Router: D-Link DI-707P

First of all, let me tell about the router. It has one WAN port to connect a broadband modem and seven (7) LAN ports to connect PCs. There are 1 power indicator(M1), 1 internet indicator(M2), 1 WAN indicator(M3) and 7 other indicator for 7 LAN ports each.


BSNL assigned static IP, Subnet Mask, Gateway, Primary DNS & Secondary DNS in the TCP/IP configuration dialog box on the SERVER, and internet was accessible. Later I bought a D-link Broadband Router to share the internet over the lan ( total 6 No. of PCs). In the WAN section of the configuration page og the router, all the necessary settings were done according to the settings provided by BSNL and internet was shared.

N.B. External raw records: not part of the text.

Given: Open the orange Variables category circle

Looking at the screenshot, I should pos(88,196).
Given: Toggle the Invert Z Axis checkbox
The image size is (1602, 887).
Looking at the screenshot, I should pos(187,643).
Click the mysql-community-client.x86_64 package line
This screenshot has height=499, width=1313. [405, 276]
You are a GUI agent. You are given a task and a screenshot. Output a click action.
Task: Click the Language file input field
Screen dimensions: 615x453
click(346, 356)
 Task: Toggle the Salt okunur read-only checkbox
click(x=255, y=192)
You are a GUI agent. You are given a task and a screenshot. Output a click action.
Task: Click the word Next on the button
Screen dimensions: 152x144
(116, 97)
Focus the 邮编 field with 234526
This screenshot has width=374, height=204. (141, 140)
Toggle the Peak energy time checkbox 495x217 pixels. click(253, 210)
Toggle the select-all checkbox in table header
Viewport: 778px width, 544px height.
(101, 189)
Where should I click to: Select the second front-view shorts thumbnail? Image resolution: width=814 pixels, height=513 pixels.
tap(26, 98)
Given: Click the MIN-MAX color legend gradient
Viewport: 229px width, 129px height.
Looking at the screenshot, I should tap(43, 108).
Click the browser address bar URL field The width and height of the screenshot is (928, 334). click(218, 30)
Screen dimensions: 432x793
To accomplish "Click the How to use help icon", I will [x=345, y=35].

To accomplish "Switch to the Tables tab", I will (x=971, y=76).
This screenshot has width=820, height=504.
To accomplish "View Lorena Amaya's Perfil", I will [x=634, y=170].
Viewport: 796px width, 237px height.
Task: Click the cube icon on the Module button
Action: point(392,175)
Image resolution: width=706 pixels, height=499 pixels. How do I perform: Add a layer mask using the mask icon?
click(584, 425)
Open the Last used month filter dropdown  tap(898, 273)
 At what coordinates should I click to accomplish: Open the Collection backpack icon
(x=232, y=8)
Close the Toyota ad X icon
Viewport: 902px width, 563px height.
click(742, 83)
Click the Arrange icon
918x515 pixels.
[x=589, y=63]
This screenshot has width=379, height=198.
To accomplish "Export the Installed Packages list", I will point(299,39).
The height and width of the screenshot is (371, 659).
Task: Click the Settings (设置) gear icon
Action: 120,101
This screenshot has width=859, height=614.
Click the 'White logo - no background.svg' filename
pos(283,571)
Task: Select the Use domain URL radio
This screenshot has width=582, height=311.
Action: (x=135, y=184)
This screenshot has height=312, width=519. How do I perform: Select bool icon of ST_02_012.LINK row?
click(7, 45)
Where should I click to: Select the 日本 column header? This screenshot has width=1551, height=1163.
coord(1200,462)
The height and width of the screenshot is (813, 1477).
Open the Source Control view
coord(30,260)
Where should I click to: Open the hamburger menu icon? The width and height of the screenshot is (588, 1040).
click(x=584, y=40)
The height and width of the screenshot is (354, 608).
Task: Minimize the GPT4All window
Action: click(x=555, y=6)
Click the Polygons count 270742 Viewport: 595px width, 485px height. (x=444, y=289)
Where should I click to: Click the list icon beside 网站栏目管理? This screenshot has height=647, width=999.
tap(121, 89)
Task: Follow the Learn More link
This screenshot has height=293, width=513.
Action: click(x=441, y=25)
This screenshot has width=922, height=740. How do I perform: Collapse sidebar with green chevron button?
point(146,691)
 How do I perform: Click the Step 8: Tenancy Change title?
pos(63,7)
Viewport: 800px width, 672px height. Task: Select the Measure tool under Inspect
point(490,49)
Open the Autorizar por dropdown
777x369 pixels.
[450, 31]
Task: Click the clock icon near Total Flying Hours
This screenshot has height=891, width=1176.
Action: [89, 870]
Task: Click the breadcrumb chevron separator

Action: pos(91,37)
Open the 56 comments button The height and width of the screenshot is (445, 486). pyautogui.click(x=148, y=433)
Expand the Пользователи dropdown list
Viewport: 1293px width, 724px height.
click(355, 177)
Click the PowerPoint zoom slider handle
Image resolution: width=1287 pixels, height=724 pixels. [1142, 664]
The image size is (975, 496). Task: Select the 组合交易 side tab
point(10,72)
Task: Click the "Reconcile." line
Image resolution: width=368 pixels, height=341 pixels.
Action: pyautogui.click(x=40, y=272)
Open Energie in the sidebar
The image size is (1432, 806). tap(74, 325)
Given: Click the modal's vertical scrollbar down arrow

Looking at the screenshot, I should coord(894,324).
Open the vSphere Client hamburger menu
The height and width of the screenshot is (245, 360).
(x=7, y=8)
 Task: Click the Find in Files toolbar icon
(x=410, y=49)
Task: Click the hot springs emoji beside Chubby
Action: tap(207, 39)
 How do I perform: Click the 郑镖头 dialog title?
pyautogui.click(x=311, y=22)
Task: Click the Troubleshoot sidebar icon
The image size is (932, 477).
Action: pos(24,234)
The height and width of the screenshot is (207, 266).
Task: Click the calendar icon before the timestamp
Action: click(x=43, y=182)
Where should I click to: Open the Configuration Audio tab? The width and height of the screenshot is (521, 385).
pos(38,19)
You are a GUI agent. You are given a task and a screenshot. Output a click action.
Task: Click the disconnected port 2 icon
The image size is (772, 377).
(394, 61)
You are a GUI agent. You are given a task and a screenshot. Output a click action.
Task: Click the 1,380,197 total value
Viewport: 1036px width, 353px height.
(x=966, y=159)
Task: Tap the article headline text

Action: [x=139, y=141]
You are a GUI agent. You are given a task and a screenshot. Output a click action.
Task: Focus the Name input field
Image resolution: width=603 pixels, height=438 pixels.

Whenever I turned on the modem & the router, the connection was etablished. 

A few days ago BSNL suddenly changed the accesing method. One of their technicians came and created a PPPoE connection, entered username and password (without changing the previous IP, Subnetmask,Gateway--the router, DNS), 'BSNL' is used as ISP name,and then clicked connect:-- we were on internet. BUT HE DIRECTLY CONNECTED THE MODEM (BDSU-DV) TO ONE COMPUTER AND THAT IS THE ONLY COMPUTER THROUGH WHICH WE CAN ACCESS INTERNET.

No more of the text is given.